Required work: Can you reproduce word for word the entries starting with the line that contains "Given: Select the LsaPid DWORD icon" and going on through the line that contains "I will pos(529,994).", both of those lines included and nothing else?

Entries shown:
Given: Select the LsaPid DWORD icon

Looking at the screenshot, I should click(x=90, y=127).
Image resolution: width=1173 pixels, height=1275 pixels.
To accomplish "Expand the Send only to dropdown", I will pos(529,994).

---

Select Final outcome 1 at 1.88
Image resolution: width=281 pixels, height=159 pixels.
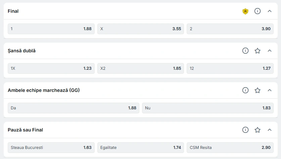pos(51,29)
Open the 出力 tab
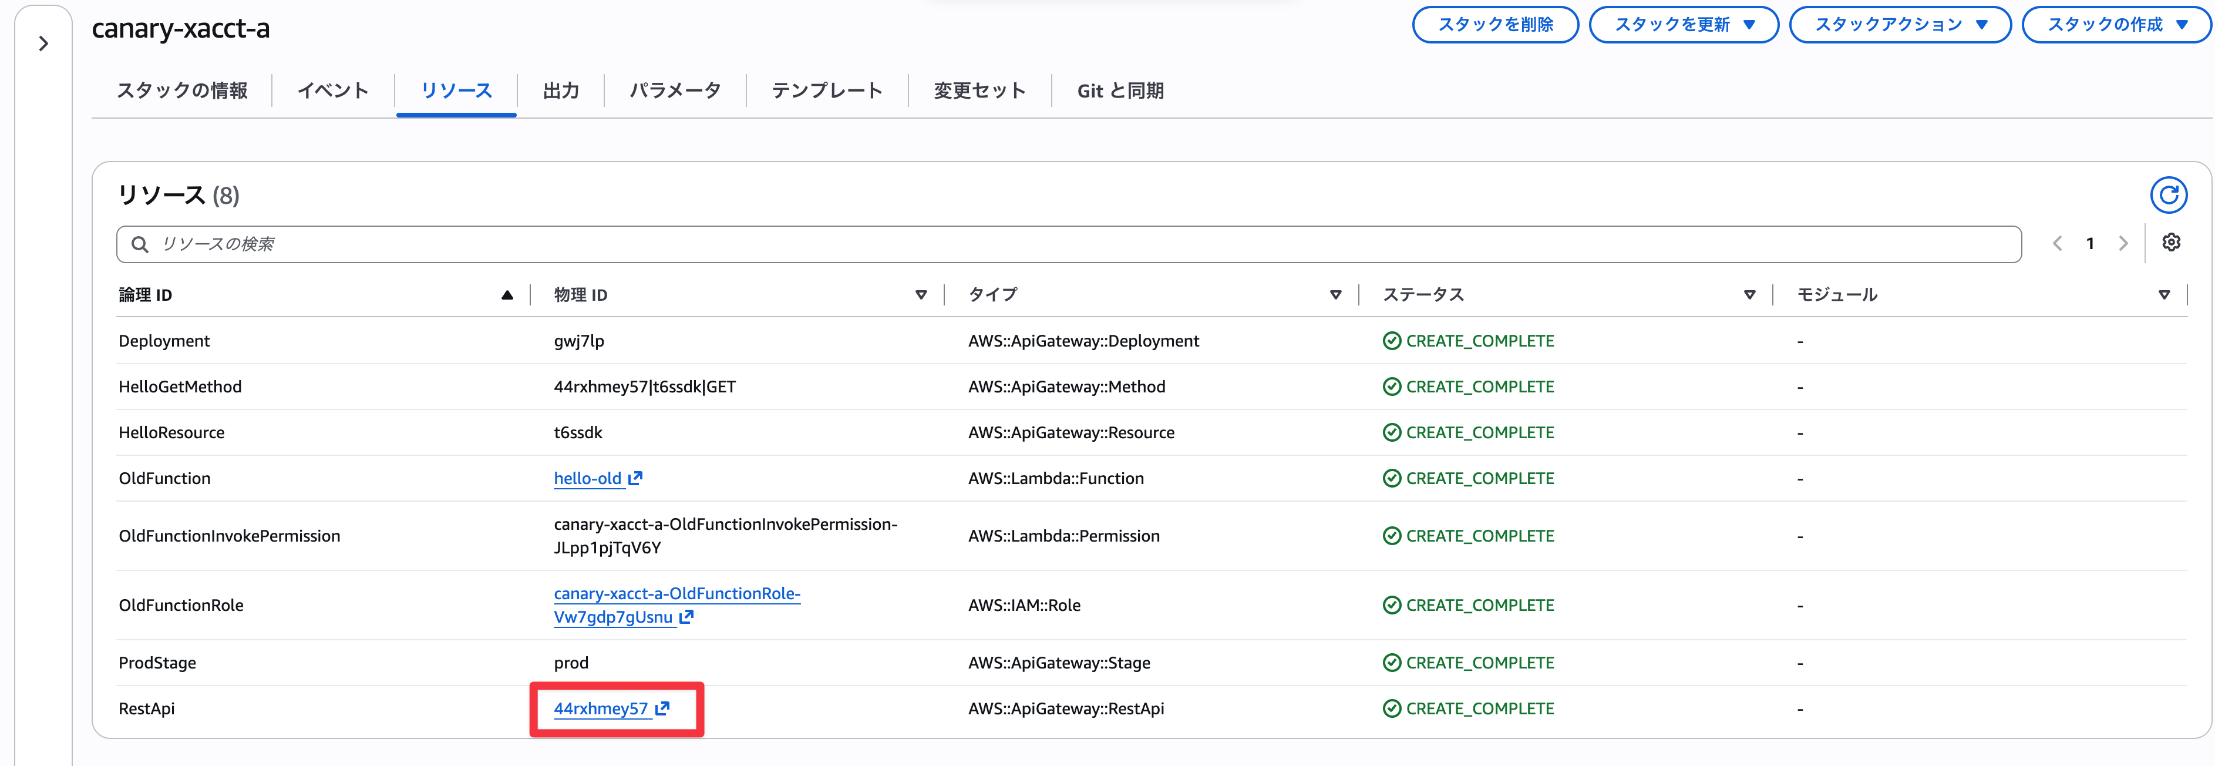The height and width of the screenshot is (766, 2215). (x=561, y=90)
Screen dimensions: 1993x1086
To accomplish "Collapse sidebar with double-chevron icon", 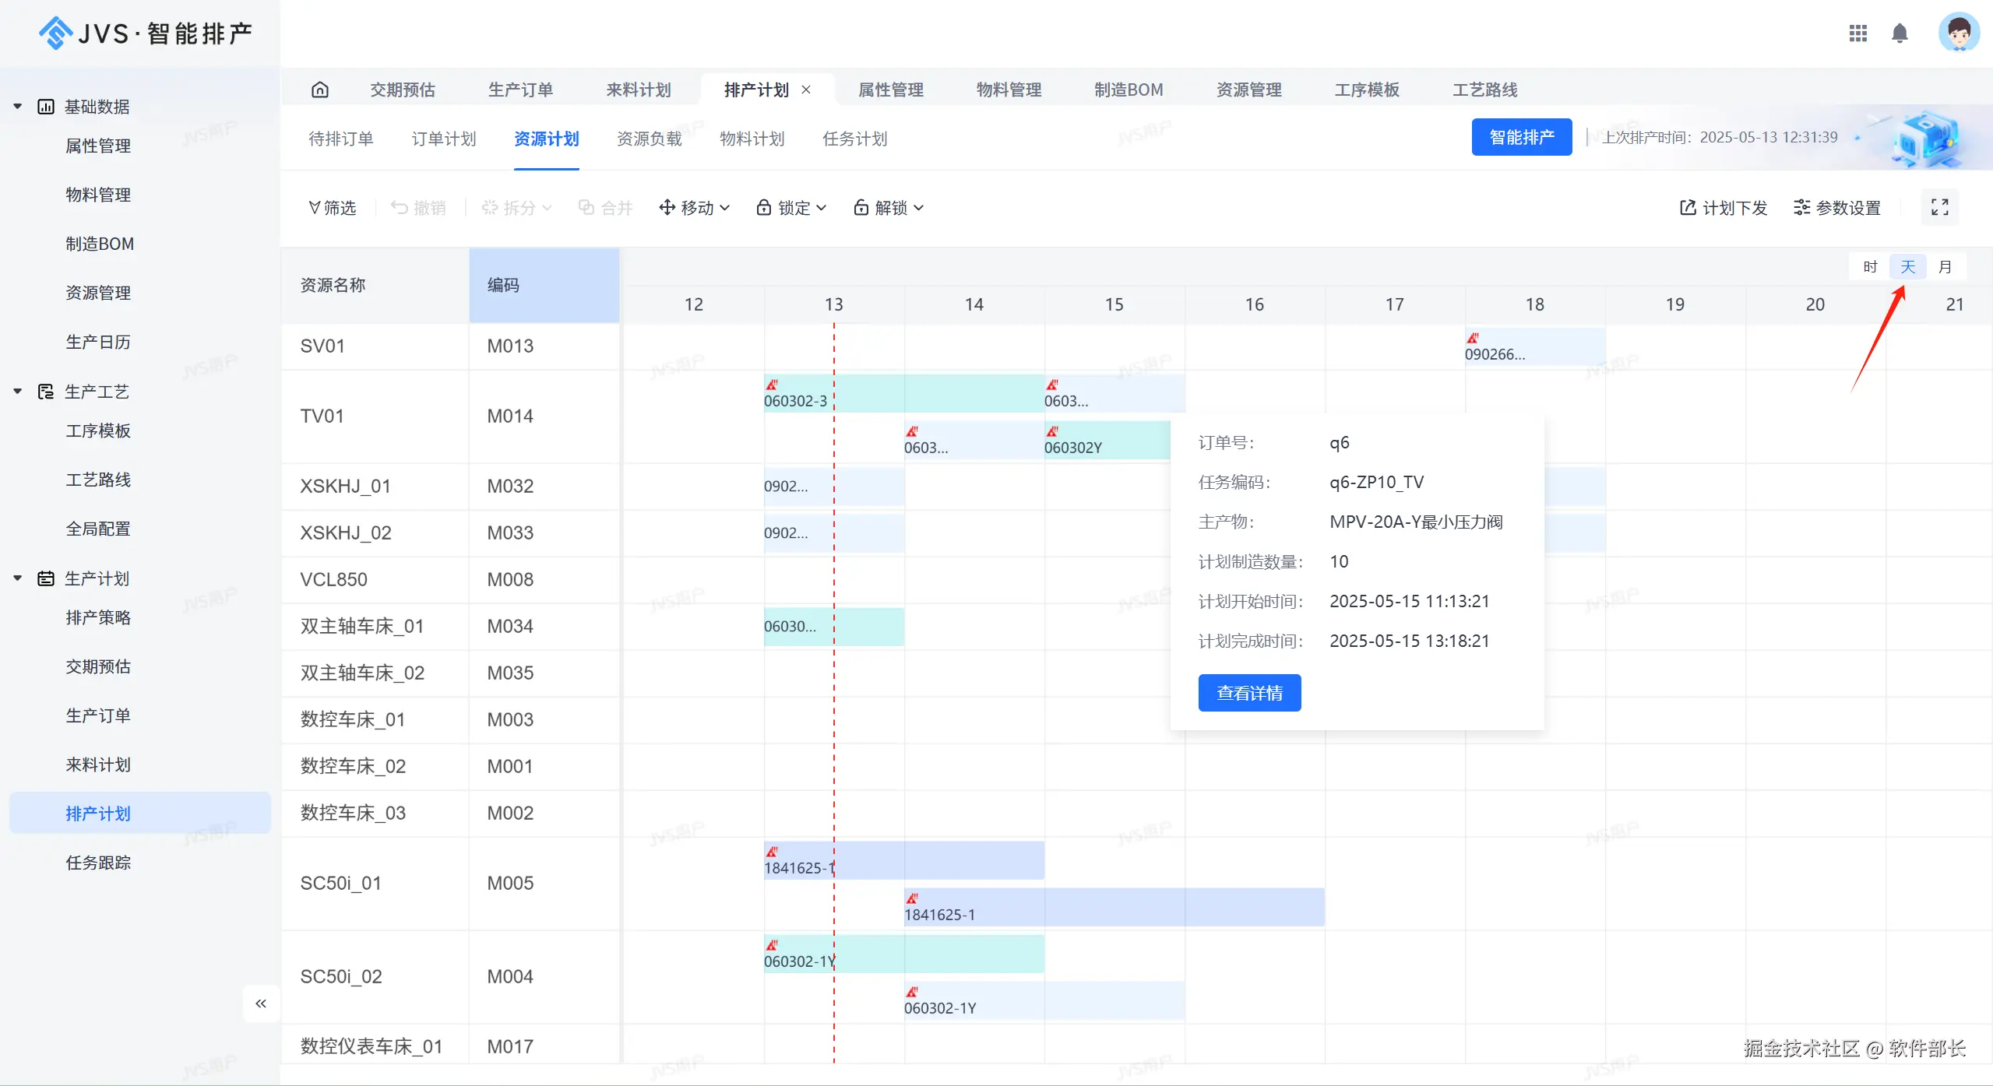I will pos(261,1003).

Complete response:
Given: Select the LsaPid DWORD icon

Looking at the screenshot, I should click(x=90, y=127).
Image resolution: width=1173 pixels, height=1275 pixels.
To accomplish "Expand the Send only to dropdown", I will pos(529,994).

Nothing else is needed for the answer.